Regarding the relaxation of designated cooling demand (i.e., lower sensible and latent load), the chiller and the air handling unit (AHU) from the original HVAC system can be downsized in the system design stage. The design supply air temperature setpoint (SAT) and chilled water temperature (ChWT) setpoint relaxation should be 50% to 100% of the zone cooling setpoint temperature adjustment. For example, if compared to a conventional HVAC design, the HVAC design with elevated air speed could have a 2 °C higher cooling setpoint temperature, and the SAT and ChWT setpoints should be increased by 1-2 °C. In addition, a smaller size fan in the AHU can be used for the ceiling fan integrated design because it returns smaller static pressure along the critical supply air path (only require the main supply air duct).
Figure T12 demonstrates the control schematic for the heating, ventilation, and air conditioning (HVAC) system with and without the integration of ceiling fans. It shows that when ceiling fans are integrated with the building automation system (BAS), it can react at the first stage cooling setpoint (say 23 °C [73 °F]) to cool down the zone before the HVAC system beings to operate for cooling. The ceiling fan speed shall increase with the room temperature, which is determined by the cooling effect or a representative point in space. The HVAC cooling starts when the indoor temperature increases to the second stage of the cooling setpoint (say 26 °C [79 °F]). Operating the HVAC system at this higher cooling setpoint has significant energy savings potential.
Some ceiling fans have onboard sensing and controls that allow fan speed and temperature automation without integration with the building automation systems (BAS). A lower-cost, simpler alternative to automatically control the ceiling fan based on temperature is to use a relay to turn fan(s) on and off. The fans then operate at a fixed pre-set speed. Fans' operation can also be tied to occupancy sensors in the zone, preventing unnecessary operation, energy use, and maintenance. In some cases, it may be beneficial to operate fans even when unoccupied, such as pre-cooling applications that benefit from increased convection from surfaces in the space due to the air movement generated by the fans.
Comparing the two designs in Figure T11, the ceiling fan integrated air-conditioning system could save up to 45% in capital construction cost compared to the conventional system. These savings are mainly obtained from reduced ductwork, diffusers, VAV boxes, sensors, and controls. Savings can also be obtained from the extra time and workmanship for additional ducting and fittings installation. More importantly, the majority of these ducting and fittings are not reusable and become construction waste when the building is demolished. The cost of purchasing and installing ceiling fans in the space is low compared to the above cost savings.

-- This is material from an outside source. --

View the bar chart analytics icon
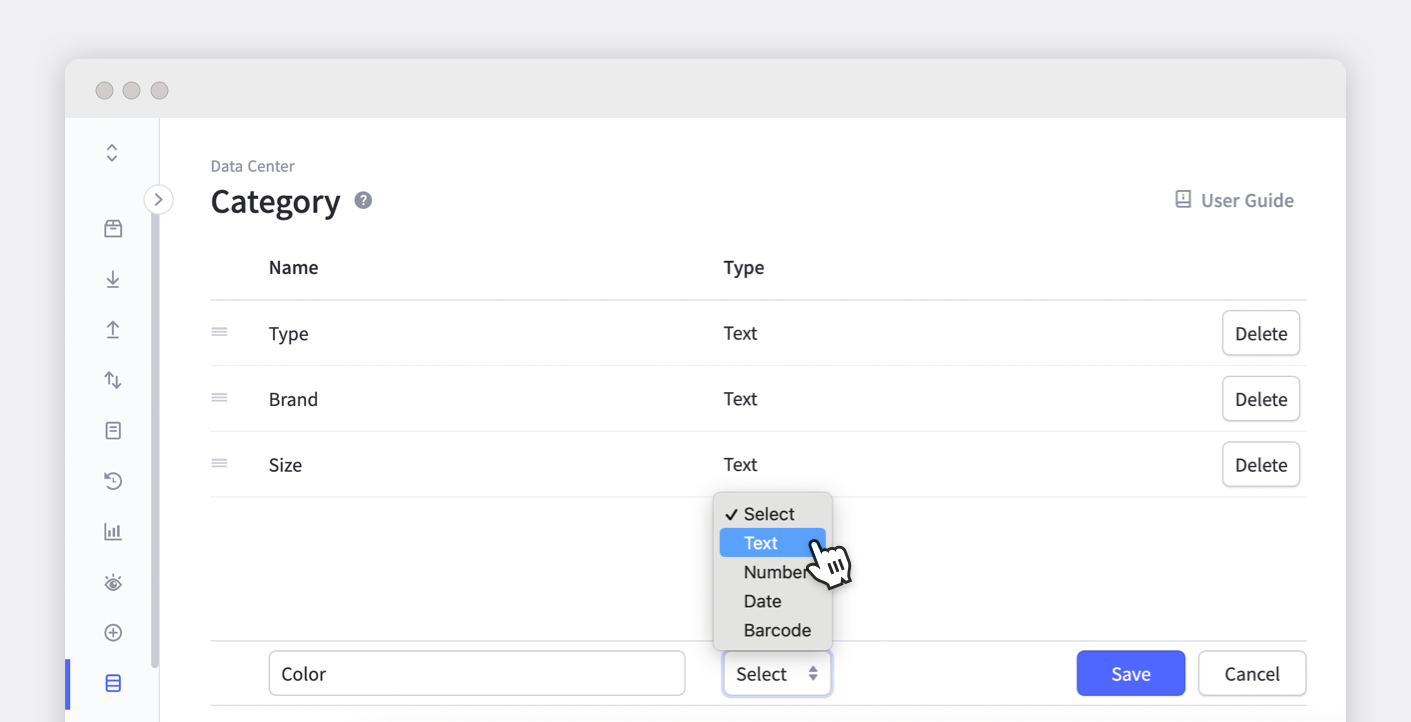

In addition, substantial energy for space cooling can be accrued when implementing the elevated air movement with a higher temperature cooling strategy. Approximately 17 % of cooling energy saving can be achieved by increasing the cooling temperature setpoint from 22 °C [72 °F] to 25 °C [77 °F]. In such room temperature setpoint adjustment, higher chilled water supply temperature (10 °C [50 °F]) can be used instead of the conventional temperature setpoint (7 °C [44.6 °F]), which it would account for approximately 12% of additional energy saving from the chiller. In a Singaporean zero-energy building, a 32% HVAC energy saving was obtained when the setpoint was increased from 24 [75 °F] to 26.5°C [80 °F]. These cooling energy savings are at least two orders of magnitude higher than the energy used for ceiling fans operation in space.